Parallelen zur Testung von Sicherheitsbedenken
Alle Kriterien zur Testung von Vorschlägen haben übrigens eine Parallele in den Kriterien zur Testung von Sicherheitsbedenken. Kriterium a) deckt sich mit der zweiten Testfrage (welche Rolle?), Kriterium b) mit der ersten Frage nach dem konkreten Schaden (Beispiel geben) und Kriterium c) mit der Testfrage, ob der Schaden durch den Vorschlag verursacht wird, oder unabhängig davon besteht (Verbindung zwischen Spannung und Vorschlag). Der Grund dafür ist, dass sowohl Vorschläge als auch Sicherheitsbedenken aus Sicht der Verfassung gleichermaßen Spannungen darstellen, die erst den Anforderungen des Prozesses genügen müssen, bevor sie als Spannungen der Organisation prozessiert werden dürfen.
Zusammenfassung
Es ist wichtig zu wissen, dass die Regel der Vorschlagstestung existiert. In der Praxis kann man ihre Anwendung nur selten beobachten, doch wenn sie mal angewendet wird, dann kann sie einen großen Unterschied machen.

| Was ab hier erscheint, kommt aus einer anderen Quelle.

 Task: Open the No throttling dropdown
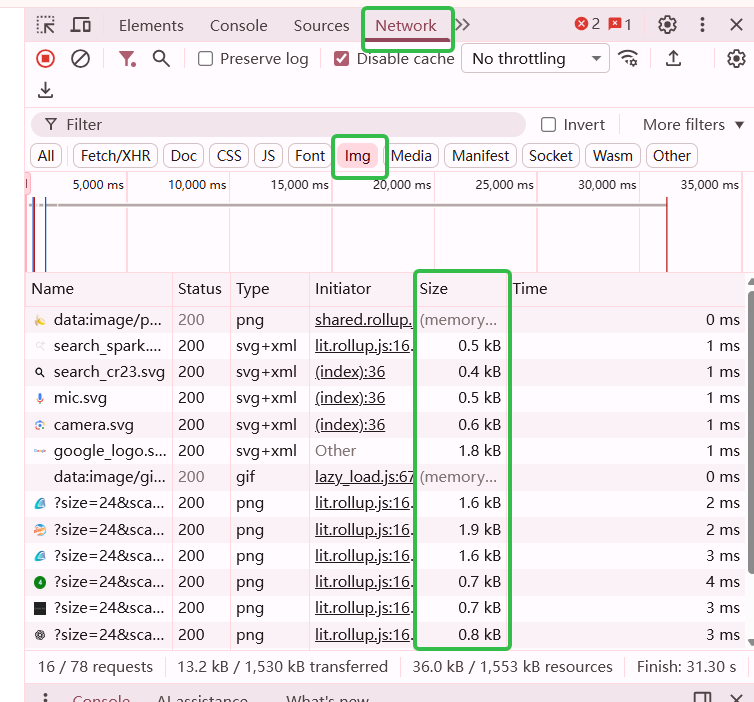(x=535, y=59)
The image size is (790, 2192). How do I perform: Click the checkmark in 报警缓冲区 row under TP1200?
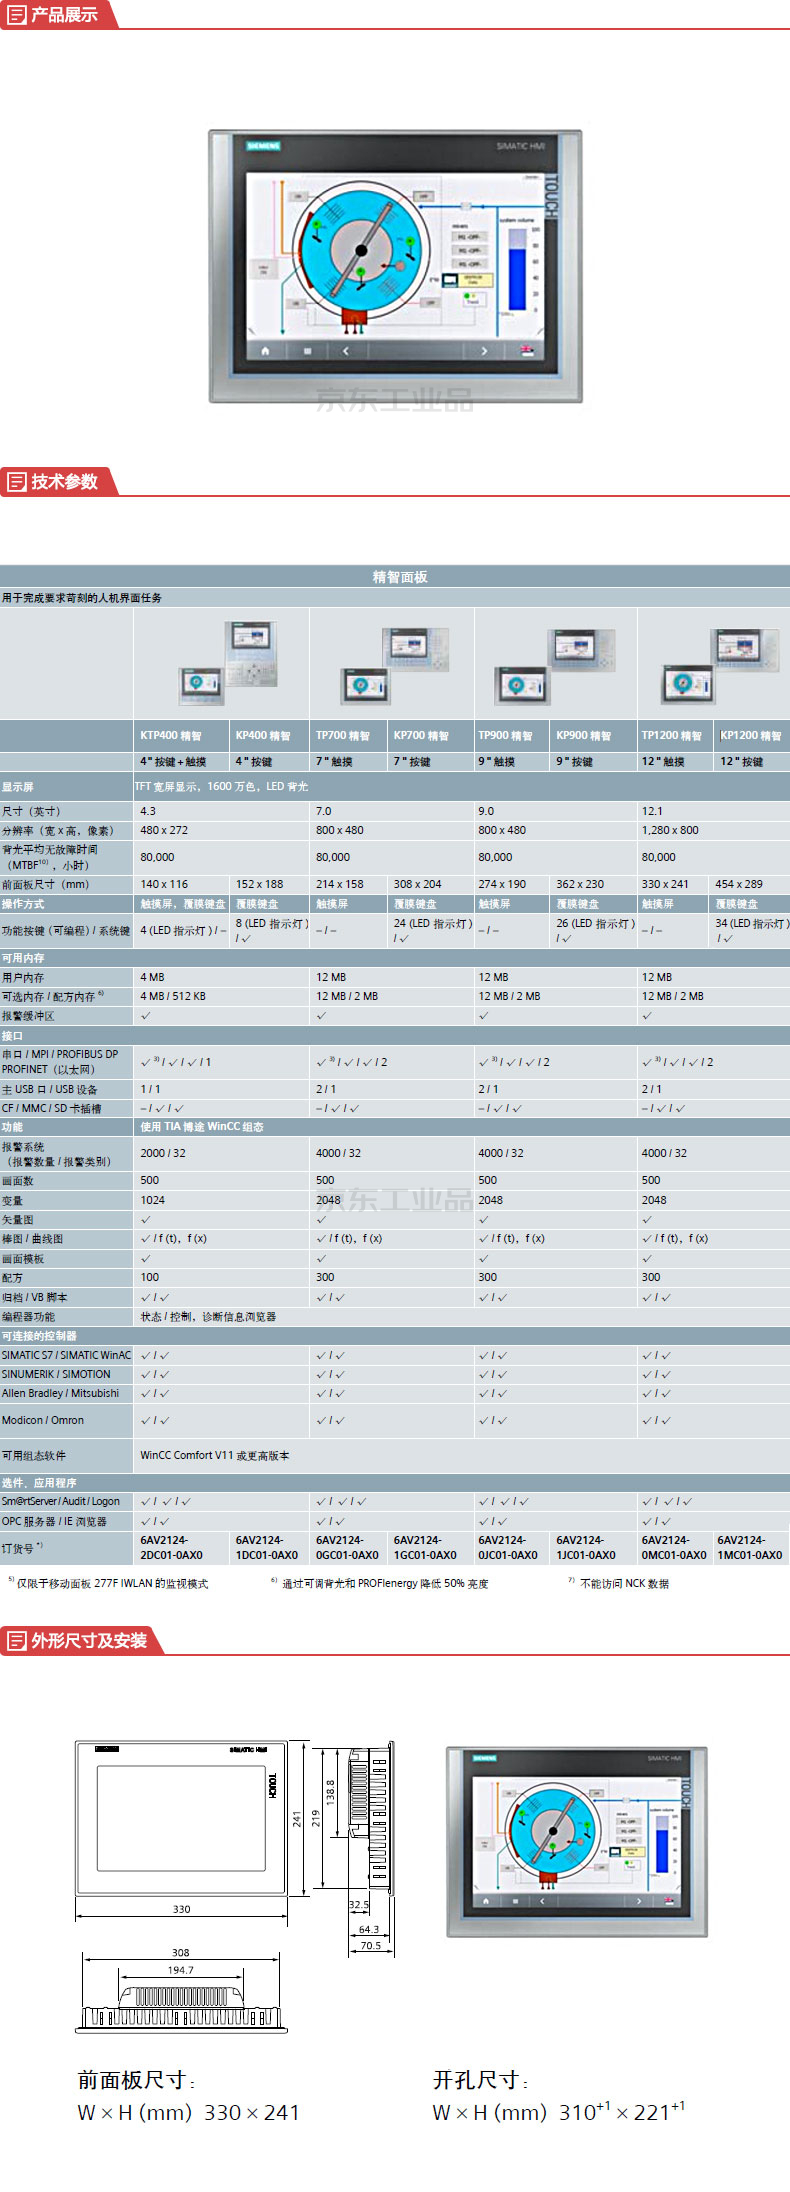[x=647, y=1015]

Sie ist das Immunsystem der Organisation, das Fremdkörper ausscheidet, die nicht zu ihrem Purpose passen. Doch verunsichere Anfänger nicht durch „allergisches“, da anlassloses Testen ihrer Vorschläge. Lasse sie erst mal ein paar Vorschläge einbringen und sich an den Prozess gewöhnen. Schreite nur dann ein, wenn du das Gefühl hast, dass sie Dinge vorschlagen, die gefährlich werden könnten, bzw. die Holakratie-Praxis behindern. Teste den Vorschlag immer erst implizit, um ein klareres Verständnis der Situation zu bekommen. Denke an die Ausnahme, dass ein Vorschlag immer zulässig ist, wenn er lediglich bereits existierende, wiederkehrende Tätigkeiten in der Governance dokumentiert. Sobald eine Gruppe erfahrener ist und sich mit Governance wohl fühlt, kannst du die Testung des Vorschlags offen bei Bedarf oder auf Anfrage einsetzen. Viel Erfolg!